1942 sees men joining up after war is declared, and Irene Ingram takes over her father’s role at his newspaper, the Progress Herald. He’s gone to be a war correspondent. Their small town in Pennsylvania is determined to work for the war effort. But a FRONT PAGE MURDER may ruin the efforts.
An ironworks in Progress is turning out necessities for military machinery, and I was interested to learn that an order had forbidden manufacture of cars, to concentrate on jeeps, planes and more. With the expansion of Tabor, many newcomers are in town, including women workers on the production lines. They get the same derisive reaction as 22-year-old Irene does in her new role as editor in chief. Crime reporter Moe Bauer claims to be onto a story, but vanishes. A few days later Irene goes to check on his home and finds he's fallen down the cellar steps. Accidental death or – something sinister? Police Chief Walt Turner isn’t looking for trouble. Nothing ever happens here. Except, there is trouble, with workers being intimidated, shops daubed, and rumours circulating. Irene’s reporter senses tell her she’s onto something.
We see a wide spread of townsfolks, digging the victory gardens, saving metal toothpaste tubes and holding collections. At the start of each chapter is a headline about the progress of the war. Other characters include secretary Peggy Reardon, a singer turned riveter called Katherine Morningside, and the industrialist Wilfred Tabor. There’s also a splendid, perky young sister of Irene’s, Lily, a budding artist. Irene’s fiancé is away with the troops, so this is a real woman’s mystery, in which men are getting scarcer by the day.
The first Homefront News Mystery by Joyce St. Anthony is well worth a read for historical detail, and a study of women taking desperately needed roles, while being told that when the war ended, they would be back in the kitchen. FRONT PAGE MURDER is engaging and interesting, with plenty of ongoing issues which might feature in the next mystery. Irene is an old hand at reporting, but she’s just settling in to the editor’s chair.
Irene Ingram has written for her father’s newspaper, the Progress Herald, ever since she could grasp a pencil. Now she’s editor in chief, which doesn’t sit well with the men in the newsroom. But proving her journalistic bona fides is the least of Irene’s worries when crime reporter Moe Bauer, on the heels of a hot tip, turns up dead at the foot of his cellar stairs.

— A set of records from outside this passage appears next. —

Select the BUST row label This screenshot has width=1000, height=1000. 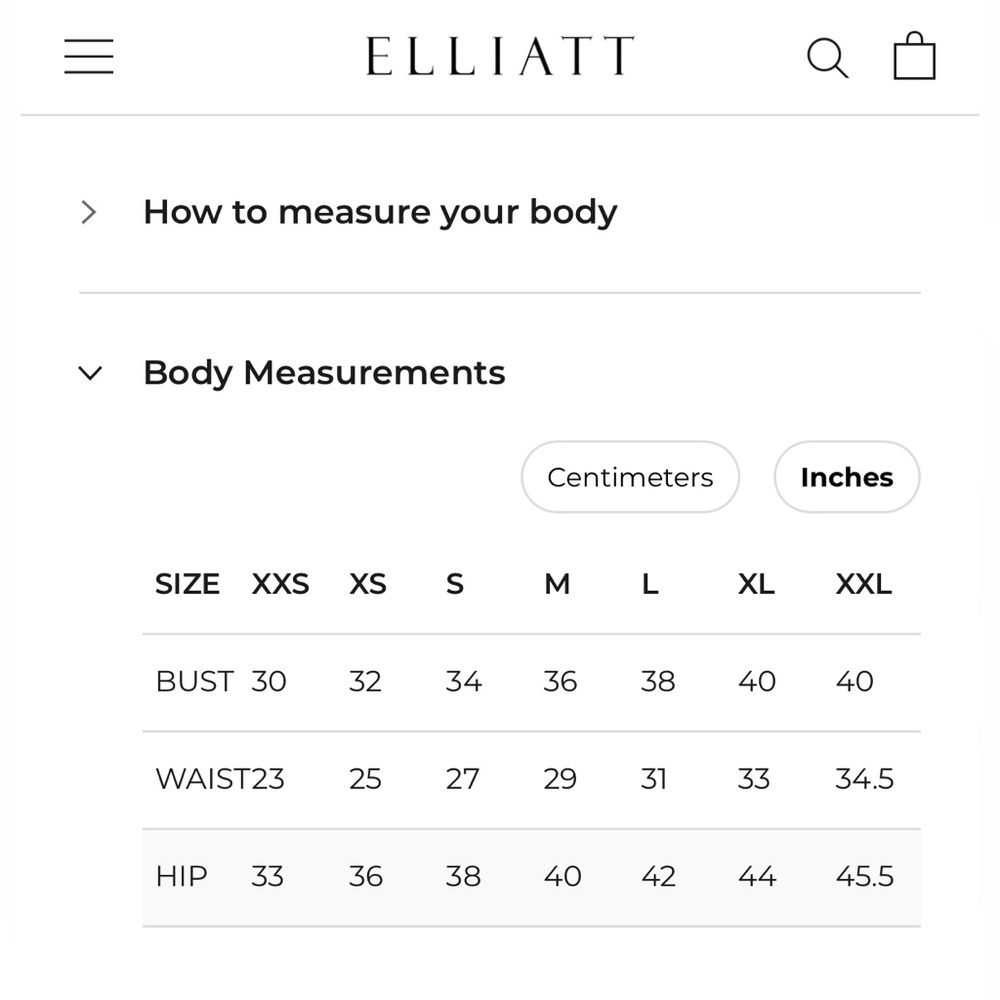pos(195,682)
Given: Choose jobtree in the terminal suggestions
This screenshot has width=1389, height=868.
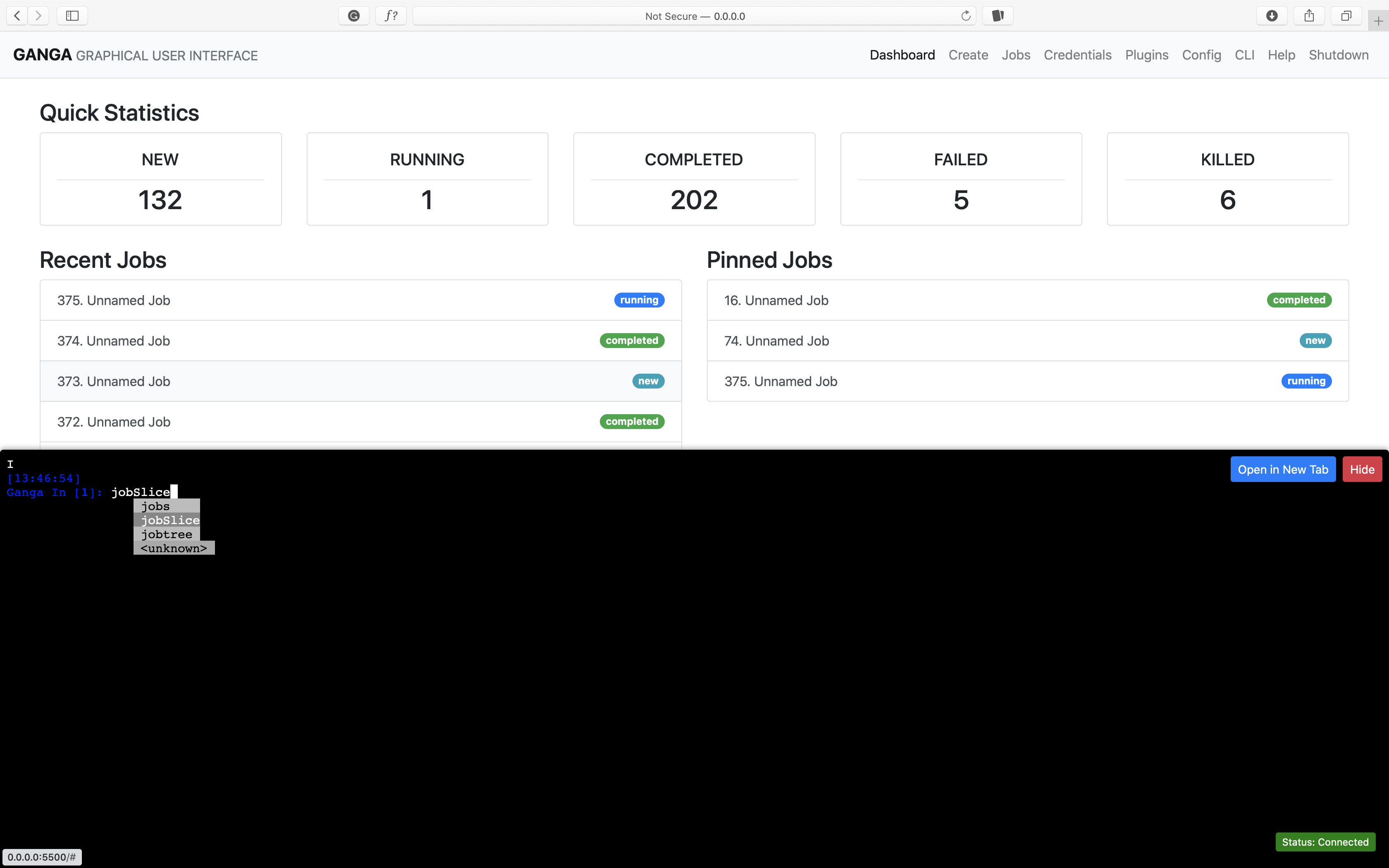Looking at the screenshot, I should coord(167,534).
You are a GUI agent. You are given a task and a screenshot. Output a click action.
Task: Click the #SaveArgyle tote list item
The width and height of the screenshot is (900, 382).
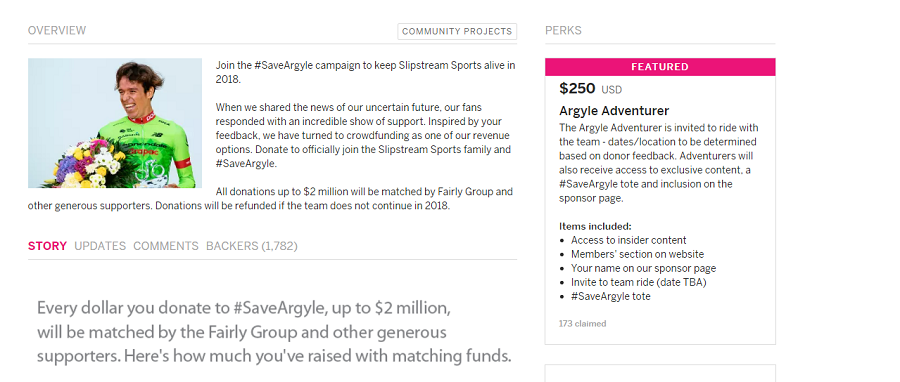click(611, 297)
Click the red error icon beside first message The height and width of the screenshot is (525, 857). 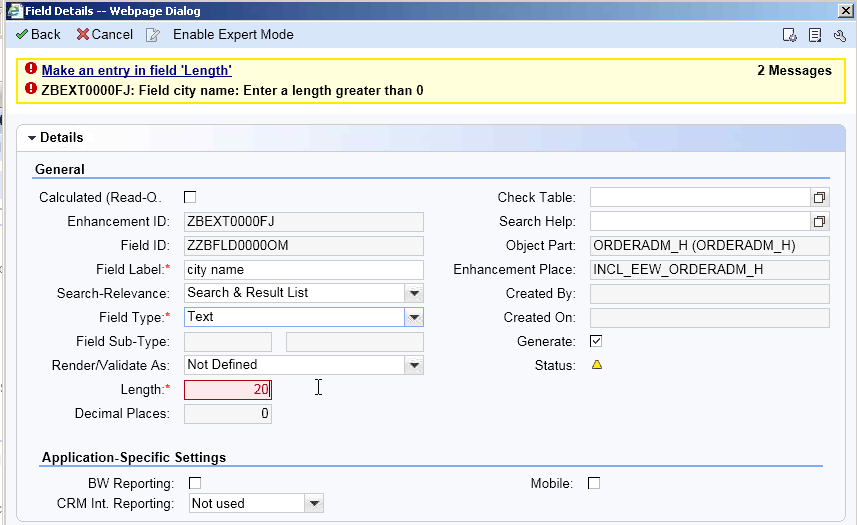[x=31, y=69]
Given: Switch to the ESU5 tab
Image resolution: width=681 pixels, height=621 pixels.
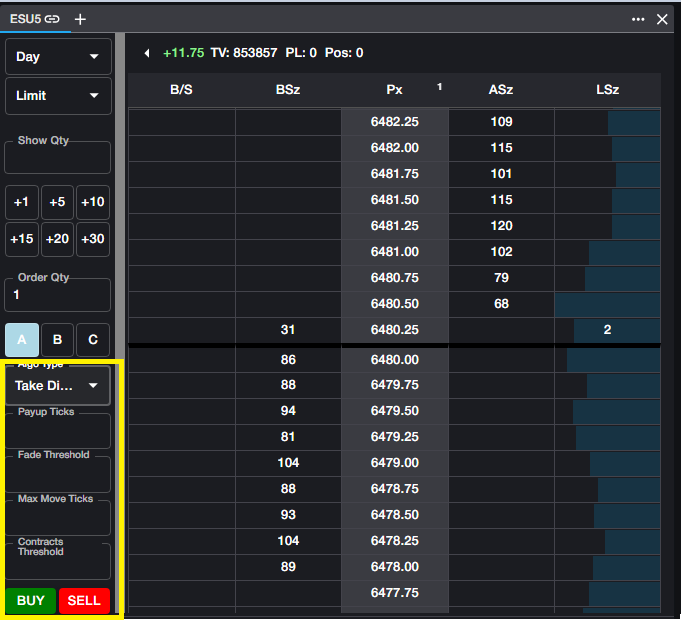Looking at the screenshot, I should (x=25, y=19).
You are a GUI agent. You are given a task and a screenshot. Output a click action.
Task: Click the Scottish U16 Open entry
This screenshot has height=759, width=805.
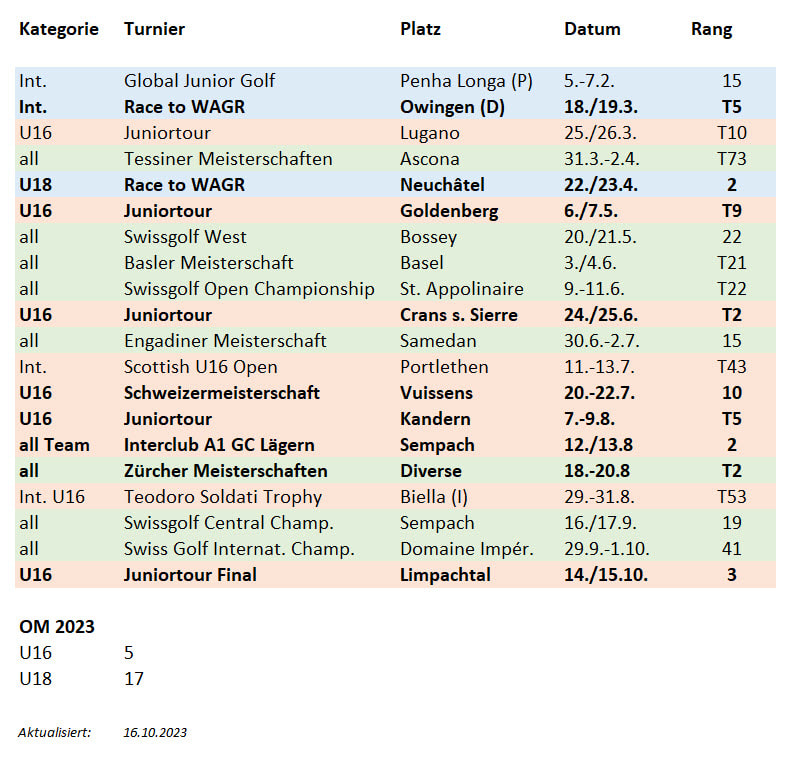200,367
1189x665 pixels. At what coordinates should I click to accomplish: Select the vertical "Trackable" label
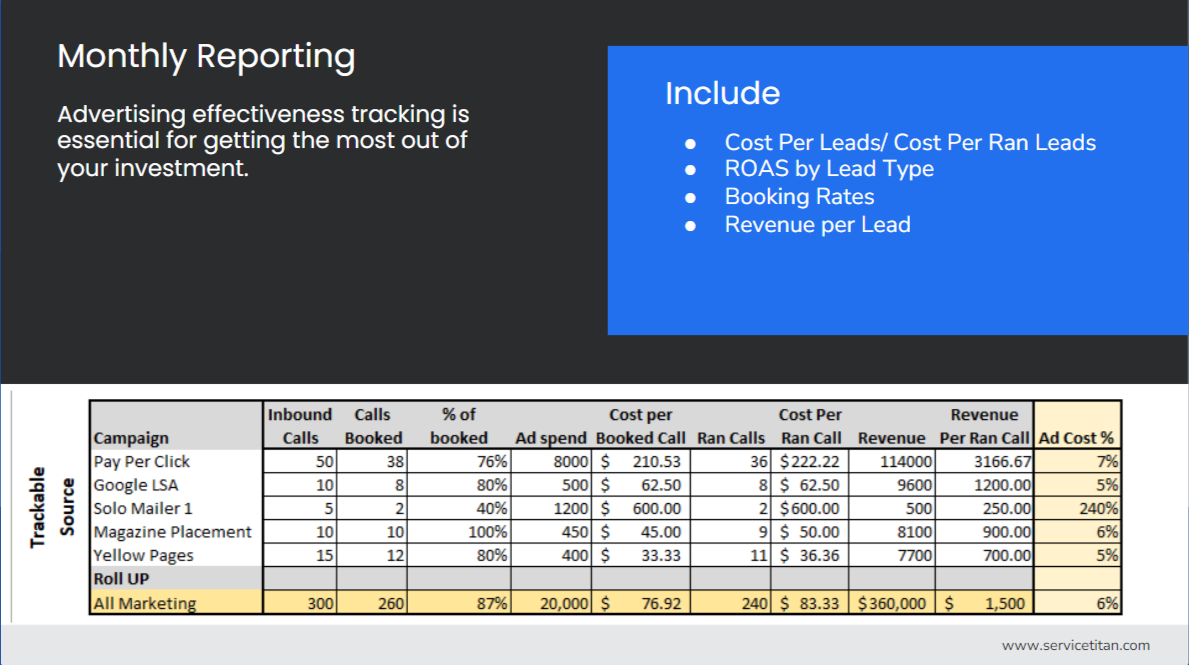tap(40, 507)
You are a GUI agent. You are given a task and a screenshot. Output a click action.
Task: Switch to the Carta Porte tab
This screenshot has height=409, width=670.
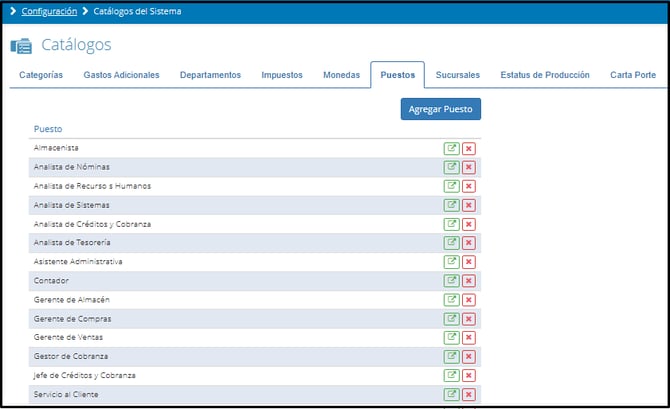(633, 75)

An accident? That’s what Police Chief Walt Turner thinks, and Irene is inclined to agree until she finds the note Moe discreetly left on her desk. He was on to a big story, he wrote. The robbery she’d assigned him to cover at Markowicz Hardware turned out to be something far more devious. A Jewish store owner in a small, provincial town, Sam Markowicz received a terrifying message from a stranger. Moe suspected that Sam is being threatened not only for who he is…but for what he knows.
Tenacious Irene senses there’s more to the Markowicz story, which she is all but certain led to Moe’s murder. When she’s not filling up column inches with the usual small-town fare—locals in uniform, victory gardens, and scrap drives—she and her best friend, scrappy secretary Peggy Reardon, search for clues. If they can find the killer, it’ll be a scoop to stop the presses. But if they can’t, Irene and Peggy may face an all-too-literal deadline.